The Vancouver Goldeneyes have won the first pick in the 2026 Professional Women’s Hockey League Draft, securing the right to draft generational defender Caroline Harvey.
Instead of a lottery system like the one the NHL uses, the PWHL determines its draft order using the “Gold Plan.” Adopted in the league’s first season, the alternative system sees teams ranked based on how many points they accumulate after being eliminated from the playoffs.
The Seattle Torrent got a head start as the first team eliminated from PWHL playoff contention on April 14, but the team still had to win its way to the No. 1 pick, as the Vancouver Goldeneyes were also eliminated just a few days later.
With a 4-3 overtime win Saturday, the PWHL’s final day of the regular season, Vancouver won the Gold Plan after collecting 5 draft-order points. Seattle, which lost to the Montreal Victoire 2-1 in a shootout late Saturday night, finished second with 5 points; Vancouver won the tiebreaker with more regulation wins after elimination. The New York Sirens and Toronto Sceptres were third and fourth.

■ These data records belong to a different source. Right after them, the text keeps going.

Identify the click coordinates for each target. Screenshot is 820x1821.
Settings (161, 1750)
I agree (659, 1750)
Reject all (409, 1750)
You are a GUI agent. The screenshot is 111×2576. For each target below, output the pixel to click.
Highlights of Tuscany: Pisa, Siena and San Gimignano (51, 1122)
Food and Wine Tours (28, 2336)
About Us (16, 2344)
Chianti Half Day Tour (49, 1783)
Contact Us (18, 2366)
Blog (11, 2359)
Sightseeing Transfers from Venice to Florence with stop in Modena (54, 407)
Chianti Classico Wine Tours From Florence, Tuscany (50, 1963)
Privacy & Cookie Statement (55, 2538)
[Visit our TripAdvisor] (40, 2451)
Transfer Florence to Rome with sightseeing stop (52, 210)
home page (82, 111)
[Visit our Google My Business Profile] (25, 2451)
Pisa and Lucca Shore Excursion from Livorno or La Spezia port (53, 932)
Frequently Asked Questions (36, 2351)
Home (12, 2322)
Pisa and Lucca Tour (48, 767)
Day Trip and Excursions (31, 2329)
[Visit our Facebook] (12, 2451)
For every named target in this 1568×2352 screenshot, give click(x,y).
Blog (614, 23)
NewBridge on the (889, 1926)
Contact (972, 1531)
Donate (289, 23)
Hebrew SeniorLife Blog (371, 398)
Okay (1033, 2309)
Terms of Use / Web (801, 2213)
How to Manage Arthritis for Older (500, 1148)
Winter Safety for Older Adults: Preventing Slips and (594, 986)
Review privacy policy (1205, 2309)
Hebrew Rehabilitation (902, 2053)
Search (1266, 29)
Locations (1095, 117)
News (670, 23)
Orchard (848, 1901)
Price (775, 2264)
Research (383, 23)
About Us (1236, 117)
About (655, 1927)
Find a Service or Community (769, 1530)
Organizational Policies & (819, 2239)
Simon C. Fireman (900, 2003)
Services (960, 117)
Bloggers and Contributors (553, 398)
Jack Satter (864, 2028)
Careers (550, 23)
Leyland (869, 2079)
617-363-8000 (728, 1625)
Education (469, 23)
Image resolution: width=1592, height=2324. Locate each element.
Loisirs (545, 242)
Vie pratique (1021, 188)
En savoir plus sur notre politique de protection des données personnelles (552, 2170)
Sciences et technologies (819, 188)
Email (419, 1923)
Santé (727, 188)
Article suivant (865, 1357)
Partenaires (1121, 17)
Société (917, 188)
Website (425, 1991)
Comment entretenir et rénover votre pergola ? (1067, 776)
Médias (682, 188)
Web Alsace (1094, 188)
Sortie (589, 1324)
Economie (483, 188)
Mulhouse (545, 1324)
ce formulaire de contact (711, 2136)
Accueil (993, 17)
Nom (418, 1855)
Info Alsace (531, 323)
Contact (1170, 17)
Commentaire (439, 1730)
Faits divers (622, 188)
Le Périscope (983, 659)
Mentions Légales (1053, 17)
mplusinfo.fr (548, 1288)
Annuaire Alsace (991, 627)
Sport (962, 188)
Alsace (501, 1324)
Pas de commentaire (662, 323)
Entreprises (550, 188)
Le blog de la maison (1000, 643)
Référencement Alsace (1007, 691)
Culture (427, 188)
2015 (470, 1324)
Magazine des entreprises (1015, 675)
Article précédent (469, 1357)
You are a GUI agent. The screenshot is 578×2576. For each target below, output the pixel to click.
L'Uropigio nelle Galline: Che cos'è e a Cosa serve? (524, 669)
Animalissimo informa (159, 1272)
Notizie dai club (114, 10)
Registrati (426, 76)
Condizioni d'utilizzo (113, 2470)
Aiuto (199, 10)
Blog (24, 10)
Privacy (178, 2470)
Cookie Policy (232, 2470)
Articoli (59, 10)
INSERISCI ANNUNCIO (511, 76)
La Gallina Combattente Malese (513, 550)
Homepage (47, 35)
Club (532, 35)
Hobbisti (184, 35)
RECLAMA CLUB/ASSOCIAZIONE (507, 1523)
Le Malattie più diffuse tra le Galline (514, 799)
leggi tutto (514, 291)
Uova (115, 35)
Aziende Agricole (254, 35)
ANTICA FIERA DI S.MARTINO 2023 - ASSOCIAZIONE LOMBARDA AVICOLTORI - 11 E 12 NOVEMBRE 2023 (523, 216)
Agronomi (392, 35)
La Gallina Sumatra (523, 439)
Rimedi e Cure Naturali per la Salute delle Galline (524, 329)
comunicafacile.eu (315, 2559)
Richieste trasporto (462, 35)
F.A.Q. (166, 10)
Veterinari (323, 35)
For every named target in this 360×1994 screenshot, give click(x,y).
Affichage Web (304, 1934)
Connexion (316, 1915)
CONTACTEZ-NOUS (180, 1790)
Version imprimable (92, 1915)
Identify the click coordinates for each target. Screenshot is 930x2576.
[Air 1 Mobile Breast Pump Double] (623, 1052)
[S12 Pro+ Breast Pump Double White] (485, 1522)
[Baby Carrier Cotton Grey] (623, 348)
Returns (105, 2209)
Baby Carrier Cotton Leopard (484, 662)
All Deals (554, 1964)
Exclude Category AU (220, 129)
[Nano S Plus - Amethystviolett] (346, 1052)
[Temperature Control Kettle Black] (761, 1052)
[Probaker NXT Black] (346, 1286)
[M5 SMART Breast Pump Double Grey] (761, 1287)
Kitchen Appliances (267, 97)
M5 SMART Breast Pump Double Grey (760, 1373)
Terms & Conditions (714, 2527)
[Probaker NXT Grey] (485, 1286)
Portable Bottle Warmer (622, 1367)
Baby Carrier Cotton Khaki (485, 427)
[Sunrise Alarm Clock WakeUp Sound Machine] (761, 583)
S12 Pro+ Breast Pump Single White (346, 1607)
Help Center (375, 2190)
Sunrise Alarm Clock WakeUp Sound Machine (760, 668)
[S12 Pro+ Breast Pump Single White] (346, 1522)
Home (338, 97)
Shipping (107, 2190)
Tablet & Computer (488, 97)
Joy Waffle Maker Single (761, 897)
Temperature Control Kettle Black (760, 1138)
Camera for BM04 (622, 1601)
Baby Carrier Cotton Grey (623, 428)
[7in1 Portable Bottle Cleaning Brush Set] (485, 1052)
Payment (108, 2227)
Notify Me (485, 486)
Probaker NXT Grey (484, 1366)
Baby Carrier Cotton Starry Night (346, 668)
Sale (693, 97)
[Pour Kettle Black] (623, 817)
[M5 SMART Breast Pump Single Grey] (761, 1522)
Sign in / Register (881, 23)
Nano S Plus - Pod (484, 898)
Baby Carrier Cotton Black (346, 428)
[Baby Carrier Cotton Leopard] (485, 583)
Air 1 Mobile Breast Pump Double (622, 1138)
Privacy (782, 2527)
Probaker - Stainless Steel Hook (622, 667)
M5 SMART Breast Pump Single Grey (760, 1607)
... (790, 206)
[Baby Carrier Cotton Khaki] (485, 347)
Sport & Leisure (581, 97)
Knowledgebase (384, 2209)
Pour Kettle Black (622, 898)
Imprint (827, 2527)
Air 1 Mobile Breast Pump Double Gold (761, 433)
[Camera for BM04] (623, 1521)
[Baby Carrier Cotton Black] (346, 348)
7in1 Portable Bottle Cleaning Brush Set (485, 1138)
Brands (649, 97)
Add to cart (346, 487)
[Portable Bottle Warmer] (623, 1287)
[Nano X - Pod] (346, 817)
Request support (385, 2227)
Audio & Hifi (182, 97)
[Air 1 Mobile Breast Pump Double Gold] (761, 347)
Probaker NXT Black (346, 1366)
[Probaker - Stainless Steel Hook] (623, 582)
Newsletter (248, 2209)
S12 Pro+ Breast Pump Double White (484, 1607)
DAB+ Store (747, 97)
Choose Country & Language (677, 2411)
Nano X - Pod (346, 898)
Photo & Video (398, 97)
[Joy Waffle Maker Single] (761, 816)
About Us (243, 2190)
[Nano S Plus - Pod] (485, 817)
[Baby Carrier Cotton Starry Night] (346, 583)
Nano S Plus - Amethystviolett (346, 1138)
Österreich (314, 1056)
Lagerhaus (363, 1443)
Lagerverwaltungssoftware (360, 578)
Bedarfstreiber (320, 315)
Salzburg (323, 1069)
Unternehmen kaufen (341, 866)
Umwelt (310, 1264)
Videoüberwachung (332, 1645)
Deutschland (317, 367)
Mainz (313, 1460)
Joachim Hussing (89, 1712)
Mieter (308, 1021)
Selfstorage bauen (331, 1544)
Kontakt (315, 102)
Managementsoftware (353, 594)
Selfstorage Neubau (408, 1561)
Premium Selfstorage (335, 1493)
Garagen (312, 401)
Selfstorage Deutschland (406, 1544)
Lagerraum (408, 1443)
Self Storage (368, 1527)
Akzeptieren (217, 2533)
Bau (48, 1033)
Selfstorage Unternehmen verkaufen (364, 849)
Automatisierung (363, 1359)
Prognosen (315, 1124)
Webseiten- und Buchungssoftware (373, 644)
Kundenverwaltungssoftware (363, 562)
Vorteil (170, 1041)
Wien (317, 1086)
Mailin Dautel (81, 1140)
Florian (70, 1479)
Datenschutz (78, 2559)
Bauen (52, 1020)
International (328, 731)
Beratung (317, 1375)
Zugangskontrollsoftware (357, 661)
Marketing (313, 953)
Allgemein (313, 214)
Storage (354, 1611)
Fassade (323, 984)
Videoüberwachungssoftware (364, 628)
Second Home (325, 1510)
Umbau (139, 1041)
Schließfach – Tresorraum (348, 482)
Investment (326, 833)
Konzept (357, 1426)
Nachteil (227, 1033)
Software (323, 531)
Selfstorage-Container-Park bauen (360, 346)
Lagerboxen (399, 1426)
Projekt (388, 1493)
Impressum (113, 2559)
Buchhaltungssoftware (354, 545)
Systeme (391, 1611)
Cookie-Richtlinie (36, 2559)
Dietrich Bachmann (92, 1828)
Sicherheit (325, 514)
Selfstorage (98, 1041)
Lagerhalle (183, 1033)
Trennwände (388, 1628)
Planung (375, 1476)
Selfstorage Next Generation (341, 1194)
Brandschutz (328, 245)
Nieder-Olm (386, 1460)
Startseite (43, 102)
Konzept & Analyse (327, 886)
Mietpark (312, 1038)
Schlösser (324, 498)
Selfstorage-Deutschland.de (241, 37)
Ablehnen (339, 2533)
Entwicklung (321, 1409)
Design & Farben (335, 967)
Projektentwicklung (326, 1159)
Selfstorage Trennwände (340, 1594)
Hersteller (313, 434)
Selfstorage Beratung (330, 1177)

The Boston Fleet, Minnesota Frost, Ottawa Charge and Montreal clinched spots in the PWHL Walter Cup Playoffs, which begin Thursday at the Tsongas Center in Lowell, Mass. Montreal clinched the No. 1 seed in the league standings and will now have a 24-hour window to select its semifinal opponent, choosing between the third- or fourth-place teams. The selection will be unveiled Sunday, followed by full playoff schedules, according to the PWHL.
The league’s full entry draft order — between non-playoff teams and potential expansion franchises — is still to be determined, but the league has confirmed the winner of the Gold Plan will earn the No. 1 pick.
Vancouver now has a chance to add a transformational player to its roster after an inaugural season of struggles. Harvey, 23, is the No. 1 prospect in The Athletic’s PWHL prospect ranking and is already a bona fide star in the women’s game.
This season alone, Harvey won an Olympic gold medal, the Olympic MVP, the Patty Kazmaier Award — given to the top player in women’s college hockey — and her third NCAA championship. As a senior at the University of Wisconsin, Harvey led all defenders in the nation with an absurd 64 points in 33 games; her 1.94 points per game finished second in the nation behind only Abbey Murphy, a forward. Harvey also co-led the 2026 Olympic women’s hockey tournament in scoring with 9 points in five games, the most ever scored at the Olympics by an American defender.
Harvey is a dynamic offensive defender with deceptive puck skills and playmaking ability, but it’s her skating that really sets her apart.
“I haven’t seen a player with Caroline’s speed at the blue line,” longtime Wisconsin associate coach Dan Koch said in February. “Then, her ability to add the offensive side, too, is really unique. It’s hard to compare her to anyone else in the past.”